## [DIRECTIONS]
Below are the entries; give again exactly the lines from the one mentioning "The image size is (997, 418)." through the one mentioning "Viewport: 506px width, 360px height.", inclusive.

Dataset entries
——————

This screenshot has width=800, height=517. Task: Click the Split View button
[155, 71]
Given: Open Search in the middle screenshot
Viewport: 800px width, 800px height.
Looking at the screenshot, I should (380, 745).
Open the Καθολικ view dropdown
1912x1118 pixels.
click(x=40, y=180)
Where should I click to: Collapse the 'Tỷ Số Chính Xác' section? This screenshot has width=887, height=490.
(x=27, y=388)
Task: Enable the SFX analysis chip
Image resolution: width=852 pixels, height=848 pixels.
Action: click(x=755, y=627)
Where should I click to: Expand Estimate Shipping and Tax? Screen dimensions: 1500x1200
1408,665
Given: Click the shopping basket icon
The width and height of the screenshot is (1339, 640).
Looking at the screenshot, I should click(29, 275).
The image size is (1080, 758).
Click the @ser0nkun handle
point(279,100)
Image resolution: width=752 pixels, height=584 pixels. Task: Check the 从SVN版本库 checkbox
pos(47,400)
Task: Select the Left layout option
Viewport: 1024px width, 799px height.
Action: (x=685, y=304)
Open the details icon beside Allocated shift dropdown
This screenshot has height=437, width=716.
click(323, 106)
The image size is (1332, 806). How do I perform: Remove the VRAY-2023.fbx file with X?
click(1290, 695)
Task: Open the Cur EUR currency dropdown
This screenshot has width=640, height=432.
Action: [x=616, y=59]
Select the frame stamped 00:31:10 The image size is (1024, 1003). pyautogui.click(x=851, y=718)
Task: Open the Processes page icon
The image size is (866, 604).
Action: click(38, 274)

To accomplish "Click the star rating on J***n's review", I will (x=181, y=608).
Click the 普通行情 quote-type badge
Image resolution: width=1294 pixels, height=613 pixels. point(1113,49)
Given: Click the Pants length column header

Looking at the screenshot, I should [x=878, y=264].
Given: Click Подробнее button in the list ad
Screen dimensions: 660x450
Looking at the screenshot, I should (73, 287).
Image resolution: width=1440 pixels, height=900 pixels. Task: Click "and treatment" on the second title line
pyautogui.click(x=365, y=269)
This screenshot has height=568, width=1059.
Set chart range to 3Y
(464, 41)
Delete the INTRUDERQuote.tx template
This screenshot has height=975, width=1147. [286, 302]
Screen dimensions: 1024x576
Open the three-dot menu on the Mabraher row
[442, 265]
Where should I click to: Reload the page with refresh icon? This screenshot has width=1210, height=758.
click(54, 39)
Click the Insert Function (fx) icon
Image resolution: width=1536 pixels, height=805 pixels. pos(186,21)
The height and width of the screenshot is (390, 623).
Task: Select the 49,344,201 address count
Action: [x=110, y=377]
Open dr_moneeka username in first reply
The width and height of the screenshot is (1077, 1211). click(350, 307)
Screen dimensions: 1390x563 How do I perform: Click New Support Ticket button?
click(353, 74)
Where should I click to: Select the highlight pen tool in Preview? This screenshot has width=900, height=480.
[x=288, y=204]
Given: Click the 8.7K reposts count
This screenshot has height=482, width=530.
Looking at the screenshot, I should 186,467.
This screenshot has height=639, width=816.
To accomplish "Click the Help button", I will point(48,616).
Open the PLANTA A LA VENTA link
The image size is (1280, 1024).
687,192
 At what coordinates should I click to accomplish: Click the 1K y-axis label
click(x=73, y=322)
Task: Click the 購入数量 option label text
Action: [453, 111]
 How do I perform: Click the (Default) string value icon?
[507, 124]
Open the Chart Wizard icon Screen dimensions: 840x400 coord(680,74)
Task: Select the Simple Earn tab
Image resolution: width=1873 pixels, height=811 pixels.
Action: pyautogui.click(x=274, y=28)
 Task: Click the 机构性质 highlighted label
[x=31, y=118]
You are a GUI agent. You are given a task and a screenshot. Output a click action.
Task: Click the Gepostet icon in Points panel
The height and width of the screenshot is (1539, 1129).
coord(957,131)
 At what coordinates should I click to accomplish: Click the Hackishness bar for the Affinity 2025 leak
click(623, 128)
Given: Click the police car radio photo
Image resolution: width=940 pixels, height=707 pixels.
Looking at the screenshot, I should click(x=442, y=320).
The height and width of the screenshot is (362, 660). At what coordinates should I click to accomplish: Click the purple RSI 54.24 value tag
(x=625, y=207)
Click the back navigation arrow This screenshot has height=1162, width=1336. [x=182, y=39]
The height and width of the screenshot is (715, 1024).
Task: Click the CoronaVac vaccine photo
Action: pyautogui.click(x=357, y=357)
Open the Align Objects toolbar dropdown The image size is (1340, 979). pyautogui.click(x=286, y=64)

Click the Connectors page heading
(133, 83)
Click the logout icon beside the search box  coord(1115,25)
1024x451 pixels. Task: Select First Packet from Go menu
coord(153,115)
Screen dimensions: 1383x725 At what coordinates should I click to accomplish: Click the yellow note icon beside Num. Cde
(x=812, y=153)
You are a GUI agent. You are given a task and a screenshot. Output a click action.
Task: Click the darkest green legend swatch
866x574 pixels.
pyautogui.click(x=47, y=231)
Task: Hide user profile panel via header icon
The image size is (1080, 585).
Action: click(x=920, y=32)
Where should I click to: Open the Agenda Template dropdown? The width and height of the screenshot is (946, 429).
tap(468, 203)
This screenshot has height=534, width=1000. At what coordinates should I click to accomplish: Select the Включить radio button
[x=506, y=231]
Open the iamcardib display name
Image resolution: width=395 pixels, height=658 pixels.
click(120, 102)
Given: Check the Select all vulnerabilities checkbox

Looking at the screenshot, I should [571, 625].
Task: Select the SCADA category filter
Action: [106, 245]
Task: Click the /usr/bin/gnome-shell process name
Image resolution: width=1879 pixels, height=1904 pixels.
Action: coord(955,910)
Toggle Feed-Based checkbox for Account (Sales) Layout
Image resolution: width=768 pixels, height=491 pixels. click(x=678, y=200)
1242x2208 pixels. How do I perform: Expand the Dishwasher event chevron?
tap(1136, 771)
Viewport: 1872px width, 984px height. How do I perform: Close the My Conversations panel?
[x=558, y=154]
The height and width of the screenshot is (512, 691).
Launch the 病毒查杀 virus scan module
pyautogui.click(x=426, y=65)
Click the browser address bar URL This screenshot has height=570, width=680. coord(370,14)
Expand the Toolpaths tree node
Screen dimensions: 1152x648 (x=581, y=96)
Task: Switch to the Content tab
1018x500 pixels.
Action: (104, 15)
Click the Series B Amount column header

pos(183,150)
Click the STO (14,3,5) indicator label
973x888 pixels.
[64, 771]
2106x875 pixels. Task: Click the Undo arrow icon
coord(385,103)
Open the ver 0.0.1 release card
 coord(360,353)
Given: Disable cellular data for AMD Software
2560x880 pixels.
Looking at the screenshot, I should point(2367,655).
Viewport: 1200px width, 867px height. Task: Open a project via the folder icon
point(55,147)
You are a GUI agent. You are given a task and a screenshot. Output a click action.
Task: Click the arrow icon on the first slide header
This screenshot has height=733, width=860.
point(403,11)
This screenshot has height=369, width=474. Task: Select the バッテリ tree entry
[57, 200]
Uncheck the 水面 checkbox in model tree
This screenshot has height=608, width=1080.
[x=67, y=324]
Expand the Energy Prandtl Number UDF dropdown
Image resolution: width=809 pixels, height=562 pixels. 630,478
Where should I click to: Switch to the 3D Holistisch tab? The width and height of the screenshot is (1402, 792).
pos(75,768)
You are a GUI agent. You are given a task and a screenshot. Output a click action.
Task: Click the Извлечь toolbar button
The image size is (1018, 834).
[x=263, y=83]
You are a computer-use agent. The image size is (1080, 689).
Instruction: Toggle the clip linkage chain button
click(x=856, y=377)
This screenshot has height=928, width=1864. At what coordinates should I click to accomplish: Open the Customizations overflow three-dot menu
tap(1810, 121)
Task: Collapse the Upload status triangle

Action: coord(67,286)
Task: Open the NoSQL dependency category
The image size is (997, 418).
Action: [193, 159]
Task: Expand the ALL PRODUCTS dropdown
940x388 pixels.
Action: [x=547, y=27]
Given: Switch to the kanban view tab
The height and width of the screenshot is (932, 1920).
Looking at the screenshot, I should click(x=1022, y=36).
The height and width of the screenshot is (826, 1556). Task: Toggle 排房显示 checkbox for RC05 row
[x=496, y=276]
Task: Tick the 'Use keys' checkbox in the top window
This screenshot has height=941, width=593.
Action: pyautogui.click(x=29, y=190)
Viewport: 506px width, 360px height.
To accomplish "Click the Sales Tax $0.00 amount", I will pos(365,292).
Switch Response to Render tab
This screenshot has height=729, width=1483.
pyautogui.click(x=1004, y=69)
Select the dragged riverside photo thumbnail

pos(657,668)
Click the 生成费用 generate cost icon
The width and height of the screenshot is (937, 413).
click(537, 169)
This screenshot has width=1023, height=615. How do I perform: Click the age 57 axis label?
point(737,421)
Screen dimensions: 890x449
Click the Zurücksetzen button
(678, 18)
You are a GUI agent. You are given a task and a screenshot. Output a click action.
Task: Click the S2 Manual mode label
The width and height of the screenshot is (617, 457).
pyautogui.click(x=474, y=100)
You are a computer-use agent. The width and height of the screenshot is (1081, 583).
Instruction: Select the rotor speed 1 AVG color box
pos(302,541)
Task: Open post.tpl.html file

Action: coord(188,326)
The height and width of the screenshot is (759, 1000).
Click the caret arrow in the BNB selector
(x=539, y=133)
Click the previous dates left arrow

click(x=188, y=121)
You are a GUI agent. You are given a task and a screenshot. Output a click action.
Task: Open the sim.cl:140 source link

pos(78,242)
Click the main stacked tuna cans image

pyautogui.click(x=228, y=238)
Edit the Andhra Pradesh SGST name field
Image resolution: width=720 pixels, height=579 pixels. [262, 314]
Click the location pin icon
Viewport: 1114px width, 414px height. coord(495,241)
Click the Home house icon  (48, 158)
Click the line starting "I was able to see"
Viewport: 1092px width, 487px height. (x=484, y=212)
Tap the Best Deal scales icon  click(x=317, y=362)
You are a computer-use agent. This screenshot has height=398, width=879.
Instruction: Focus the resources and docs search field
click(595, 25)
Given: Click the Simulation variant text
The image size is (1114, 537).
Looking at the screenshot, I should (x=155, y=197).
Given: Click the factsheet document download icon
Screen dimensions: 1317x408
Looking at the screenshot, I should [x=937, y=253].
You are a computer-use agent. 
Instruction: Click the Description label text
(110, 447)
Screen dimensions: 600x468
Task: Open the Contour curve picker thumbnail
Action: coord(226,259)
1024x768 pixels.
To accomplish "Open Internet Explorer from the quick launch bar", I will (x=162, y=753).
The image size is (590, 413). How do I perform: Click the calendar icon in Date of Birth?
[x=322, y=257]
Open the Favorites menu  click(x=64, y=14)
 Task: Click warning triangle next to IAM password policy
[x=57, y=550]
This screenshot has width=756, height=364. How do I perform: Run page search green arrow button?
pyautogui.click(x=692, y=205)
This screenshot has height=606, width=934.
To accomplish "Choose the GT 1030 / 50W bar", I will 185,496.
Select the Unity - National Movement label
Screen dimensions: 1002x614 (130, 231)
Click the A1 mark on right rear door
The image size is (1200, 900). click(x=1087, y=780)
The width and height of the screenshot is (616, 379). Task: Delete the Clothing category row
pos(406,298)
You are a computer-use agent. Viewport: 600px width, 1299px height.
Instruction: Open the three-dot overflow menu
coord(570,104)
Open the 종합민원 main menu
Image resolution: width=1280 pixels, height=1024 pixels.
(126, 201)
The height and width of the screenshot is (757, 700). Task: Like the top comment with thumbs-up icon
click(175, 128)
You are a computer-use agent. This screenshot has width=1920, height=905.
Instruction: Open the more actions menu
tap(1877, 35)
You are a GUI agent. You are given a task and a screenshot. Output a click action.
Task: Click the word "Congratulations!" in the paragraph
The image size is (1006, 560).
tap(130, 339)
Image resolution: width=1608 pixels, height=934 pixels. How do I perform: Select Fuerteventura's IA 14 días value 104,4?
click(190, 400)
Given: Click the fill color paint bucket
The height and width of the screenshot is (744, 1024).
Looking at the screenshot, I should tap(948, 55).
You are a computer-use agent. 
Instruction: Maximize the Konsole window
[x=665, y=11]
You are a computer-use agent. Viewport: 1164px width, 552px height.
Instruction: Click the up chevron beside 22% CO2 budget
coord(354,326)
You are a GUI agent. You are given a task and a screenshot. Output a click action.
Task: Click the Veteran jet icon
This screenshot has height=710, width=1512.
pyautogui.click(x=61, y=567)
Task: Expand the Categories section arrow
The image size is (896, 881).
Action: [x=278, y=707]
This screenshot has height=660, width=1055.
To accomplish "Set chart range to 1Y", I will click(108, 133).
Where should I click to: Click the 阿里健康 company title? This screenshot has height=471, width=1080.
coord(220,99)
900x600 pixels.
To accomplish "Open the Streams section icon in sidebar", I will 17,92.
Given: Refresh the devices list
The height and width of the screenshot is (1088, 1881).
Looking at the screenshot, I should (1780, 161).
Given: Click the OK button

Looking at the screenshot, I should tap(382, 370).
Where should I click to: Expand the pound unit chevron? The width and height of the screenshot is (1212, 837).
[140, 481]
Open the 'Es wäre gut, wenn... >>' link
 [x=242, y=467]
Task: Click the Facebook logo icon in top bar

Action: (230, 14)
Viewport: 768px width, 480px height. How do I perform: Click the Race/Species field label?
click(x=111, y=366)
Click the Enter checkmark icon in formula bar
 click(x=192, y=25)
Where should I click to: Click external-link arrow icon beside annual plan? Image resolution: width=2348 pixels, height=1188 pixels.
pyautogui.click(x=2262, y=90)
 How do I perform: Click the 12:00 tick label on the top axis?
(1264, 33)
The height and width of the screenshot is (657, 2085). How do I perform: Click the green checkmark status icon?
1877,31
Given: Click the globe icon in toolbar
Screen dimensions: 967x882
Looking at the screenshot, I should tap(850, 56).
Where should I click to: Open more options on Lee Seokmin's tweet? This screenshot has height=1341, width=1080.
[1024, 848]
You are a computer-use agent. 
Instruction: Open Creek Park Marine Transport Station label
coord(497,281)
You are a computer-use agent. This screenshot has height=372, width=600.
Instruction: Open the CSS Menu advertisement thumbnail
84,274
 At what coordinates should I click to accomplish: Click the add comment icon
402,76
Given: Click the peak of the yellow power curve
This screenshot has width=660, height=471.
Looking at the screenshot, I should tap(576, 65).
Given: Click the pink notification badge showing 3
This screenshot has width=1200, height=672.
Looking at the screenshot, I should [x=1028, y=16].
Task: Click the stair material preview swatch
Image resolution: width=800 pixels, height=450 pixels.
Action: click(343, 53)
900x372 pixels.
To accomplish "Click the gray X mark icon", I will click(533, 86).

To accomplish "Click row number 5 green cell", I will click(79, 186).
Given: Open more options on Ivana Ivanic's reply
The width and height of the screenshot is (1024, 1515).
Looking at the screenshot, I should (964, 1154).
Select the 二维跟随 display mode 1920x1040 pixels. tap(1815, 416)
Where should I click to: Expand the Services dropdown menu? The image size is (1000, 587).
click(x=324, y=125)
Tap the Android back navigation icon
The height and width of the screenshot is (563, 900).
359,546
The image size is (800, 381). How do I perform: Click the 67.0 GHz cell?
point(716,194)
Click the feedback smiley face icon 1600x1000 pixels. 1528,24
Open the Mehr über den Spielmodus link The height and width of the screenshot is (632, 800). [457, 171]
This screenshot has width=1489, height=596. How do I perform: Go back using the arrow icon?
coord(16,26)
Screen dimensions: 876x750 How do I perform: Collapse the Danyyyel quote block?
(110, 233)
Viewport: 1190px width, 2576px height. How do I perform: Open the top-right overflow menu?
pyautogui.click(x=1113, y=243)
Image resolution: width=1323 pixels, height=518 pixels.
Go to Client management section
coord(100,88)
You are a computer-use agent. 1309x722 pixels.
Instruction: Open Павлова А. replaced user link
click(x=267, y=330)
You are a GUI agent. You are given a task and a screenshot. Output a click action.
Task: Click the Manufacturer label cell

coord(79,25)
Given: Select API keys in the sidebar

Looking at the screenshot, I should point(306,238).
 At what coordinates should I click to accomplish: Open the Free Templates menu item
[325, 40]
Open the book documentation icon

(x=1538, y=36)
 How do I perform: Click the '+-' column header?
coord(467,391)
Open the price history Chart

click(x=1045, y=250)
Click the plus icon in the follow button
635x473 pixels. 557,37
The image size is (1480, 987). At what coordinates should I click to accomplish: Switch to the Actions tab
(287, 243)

——————

## [REPLY TO THE TASK]
The image size is (997, 418).
Action: [193, 159]
Task: Expand the ALL PRODUCTS dropdown
940x388 pixels.
Action: [x=547, y=27]
Given: Switch to the kanban view tab
The height and width of the screenshot is (932, 1920).
Looking at the screenshot, I should click(x=1022, y=36).
The height and width of the screenshot is (826, 1556). Task: Toggle 排房显示 checkbox for RC05 row
[x=496, y=276]
Task: Tick the 'Use keys' checkbox in the top window
This screenshot has height=941, width=593.
Action: pyautogui.click(x=29, y=190)
Viewport: 506px width, 360px height.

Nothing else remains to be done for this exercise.